'''

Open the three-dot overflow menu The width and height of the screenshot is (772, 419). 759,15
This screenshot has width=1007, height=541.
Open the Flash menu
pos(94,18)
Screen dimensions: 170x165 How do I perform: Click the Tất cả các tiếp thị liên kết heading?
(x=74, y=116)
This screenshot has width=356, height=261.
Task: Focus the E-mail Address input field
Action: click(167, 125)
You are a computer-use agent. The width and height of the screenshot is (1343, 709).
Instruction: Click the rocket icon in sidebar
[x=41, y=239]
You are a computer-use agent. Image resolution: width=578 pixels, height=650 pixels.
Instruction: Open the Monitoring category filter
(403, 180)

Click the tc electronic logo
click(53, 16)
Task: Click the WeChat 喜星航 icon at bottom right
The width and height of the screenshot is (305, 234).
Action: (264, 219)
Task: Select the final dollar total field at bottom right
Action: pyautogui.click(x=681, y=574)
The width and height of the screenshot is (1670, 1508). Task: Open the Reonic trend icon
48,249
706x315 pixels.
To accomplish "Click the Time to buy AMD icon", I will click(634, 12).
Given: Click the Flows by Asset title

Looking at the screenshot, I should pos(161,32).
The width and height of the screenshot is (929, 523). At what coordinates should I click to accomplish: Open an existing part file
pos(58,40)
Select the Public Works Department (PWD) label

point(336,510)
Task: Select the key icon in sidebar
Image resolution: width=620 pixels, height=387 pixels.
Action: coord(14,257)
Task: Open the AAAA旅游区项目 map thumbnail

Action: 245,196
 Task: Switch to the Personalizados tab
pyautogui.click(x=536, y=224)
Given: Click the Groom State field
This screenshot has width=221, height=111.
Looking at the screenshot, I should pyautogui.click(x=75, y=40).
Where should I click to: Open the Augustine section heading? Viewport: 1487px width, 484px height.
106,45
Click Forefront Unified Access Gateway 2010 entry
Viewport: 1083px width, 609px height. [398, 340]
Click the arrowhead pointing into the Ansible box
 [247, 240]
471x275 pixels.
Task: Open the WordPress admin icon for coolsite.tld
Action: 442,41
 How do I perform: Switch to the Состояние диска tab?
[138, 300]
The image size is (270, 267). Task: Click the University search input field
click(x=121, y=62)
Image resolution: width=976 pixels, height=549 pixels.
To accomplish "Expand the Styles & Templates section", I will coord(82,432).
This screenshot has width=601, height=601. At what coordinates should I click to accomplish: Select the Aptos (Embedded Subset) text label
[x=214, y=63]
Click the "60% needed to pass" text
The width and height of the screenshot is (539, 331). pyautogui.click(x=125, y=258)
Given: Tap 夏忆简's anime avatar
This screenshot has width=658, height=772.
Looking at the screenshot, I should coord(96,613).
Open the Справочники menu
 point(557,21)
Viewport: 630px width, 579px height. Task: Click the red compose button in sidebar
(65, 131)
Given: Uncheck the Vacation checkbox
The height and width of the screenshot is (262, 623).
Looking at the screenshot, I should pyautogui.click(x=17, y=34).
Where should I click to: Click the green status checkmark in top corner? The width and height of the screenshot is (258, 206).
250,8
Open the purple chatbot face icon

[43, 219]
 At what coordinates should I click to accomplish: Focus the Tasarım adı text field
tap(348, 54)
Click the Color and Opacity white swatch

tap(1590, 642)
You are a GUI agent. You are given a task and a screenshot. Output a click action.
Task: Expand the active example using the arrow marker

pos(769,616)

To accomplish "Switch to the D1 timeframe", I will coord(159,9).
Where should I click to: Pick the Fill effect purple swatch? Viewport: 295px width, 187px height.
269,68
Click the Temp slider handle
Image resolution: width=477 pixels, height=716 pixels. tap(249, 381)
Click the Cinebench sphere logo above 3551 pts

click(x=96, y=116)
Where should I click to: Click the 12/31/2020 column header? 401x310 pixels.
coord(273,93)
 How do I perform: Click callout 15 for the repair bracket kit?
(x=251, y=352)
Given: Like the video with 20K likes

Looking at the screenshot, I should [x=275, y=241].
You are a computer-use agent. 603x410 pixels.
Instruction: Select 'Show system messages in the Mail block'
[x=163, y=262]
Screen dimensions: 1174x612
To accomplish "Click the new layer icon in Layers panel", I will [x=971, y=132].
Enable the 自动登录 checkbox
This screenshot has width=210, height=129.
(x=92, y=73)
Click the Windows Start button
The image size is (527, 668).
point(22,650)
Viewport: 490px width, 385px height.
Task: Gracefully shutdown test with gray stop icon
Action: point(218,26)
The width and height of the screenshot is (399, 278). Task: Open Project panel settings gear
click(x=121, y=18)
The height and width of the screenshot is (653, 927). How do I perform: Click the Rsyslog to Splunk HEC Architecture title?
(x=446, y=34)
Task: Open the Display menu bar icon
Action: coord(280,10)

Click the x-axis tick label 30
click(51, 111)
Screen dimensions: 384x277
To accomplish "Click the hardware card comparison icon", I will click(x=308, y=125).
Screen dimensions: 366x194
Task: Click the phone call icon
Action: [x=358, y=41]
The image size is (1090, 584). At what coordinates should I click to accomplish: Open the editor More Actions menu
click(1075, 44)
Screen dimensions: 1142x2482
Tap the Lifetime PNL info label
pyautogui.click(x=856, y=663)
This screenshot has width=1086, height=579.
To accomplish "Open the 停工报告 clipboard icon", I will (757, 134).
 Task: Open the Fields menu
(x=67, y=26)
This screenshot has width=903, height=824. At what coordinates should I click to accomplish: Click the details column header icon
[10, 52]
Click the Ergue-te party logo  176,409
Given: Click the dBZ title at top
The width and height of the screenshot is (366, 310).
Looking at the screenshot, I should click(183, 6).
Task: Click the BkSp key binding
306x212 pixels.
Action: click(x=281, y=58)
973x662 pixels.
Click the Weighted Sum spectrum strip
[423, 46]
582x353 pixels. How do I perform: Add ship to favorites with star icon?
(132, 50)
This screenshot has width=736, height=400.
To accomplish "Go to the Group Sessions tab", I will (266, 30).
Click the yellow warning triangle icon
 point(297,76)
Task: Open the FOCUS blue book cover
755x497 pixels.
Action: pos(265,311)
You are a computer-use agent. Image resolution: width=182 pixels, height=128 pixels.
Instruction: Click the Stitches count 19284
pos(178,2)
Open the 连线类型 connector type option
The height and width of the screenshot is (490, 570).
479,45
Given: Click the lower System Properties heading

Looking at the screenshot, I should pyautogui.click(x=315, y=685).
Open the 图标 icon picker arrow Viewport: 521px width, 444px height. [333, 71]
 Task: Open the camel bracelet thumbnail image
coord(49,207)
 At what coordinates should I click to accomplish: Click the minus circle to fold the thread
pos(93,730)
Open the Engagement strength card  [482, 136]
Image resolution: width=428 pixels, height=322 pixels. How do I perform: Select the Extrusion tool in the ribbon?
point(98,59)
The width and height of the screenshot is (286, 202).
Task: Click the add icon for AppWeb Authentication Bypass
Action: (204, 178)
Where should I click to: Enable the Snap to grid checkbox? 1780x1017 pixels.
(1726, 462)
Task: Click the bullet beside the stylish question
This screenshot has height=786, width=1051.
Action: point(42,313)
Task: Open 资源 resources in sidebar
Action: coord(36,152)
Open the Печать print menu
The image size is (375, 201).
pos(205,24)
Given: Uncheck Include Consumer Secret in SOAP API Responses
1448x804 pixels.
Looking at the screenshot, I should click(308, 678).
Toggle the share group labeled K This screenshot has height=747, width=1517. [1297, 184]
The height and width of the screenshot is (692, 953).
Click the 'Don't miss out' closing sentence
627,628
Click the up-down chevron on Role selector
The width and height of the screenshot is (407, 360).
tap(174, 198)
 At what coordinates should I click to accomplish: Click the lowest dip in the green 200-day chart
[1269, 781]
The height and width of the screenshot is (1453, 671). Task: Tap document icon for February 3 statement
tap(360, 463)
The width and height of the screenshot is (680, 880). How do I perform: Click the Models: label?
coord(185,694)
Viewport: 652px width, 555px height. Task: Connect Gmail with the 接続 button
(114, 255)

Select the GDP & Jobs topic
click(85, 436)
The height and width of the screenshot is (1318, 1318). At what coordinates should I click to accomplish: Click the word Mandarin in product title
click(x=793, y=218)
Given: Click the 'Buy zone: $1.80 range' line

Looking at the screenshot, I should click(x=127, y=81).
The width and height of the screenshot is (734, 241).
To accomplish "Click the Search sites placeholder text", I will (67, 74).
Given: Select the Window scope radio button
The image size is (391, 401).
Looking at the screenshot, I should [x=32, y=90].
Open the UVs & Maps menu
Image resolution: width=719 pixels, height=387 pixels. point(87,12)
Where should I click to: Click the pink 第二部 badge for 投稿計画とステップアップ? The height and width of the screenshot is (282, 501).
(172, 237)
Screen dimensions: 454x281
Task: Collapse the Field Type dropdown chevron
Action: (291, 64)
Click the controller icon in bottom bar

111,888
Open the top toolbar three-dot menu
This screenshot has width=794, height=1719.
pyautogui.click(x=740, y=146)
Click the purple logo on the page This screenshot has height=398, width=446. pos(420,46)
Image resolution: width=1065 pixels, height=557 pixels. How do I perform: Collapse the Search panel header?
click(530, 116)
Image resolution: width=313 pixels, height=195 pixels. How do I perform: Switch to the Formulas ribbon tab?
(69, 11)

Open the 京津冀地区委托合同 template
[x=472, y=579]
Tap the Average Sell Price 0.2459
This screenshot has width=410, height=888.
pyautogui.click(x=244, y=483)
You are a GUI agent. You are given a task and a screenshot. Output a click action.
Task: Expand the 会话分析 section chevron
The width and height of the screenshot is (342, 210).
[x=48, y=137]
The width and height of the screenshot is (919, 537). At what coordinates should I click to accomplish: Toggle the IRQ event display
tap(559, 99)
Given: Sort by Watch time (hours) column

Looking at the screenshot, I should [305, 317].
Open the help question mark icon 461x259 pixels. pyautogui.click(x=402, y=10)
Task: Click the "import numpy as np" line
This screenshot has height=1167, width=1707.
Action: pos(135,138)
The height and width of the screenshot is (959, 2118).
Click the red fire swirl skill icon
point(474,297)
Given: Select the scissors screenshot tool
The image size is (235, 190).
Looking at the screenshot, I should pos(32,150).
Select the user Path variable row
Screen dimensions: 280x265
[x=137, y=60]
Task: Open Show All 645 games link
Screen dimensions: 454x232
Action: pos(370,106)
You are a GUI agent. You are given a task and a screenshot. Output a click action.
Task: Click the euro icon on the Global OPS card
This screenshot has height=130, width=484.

'''

## WORK TO BE COMPLETED
Pick out and copy the lines of the entries that hold the string "Uncheck".

## FINAL ANSWER
Given: Uncheck the Vacation checkbox
Given: Uncheck Include Consumer Secret in SOAP API Responses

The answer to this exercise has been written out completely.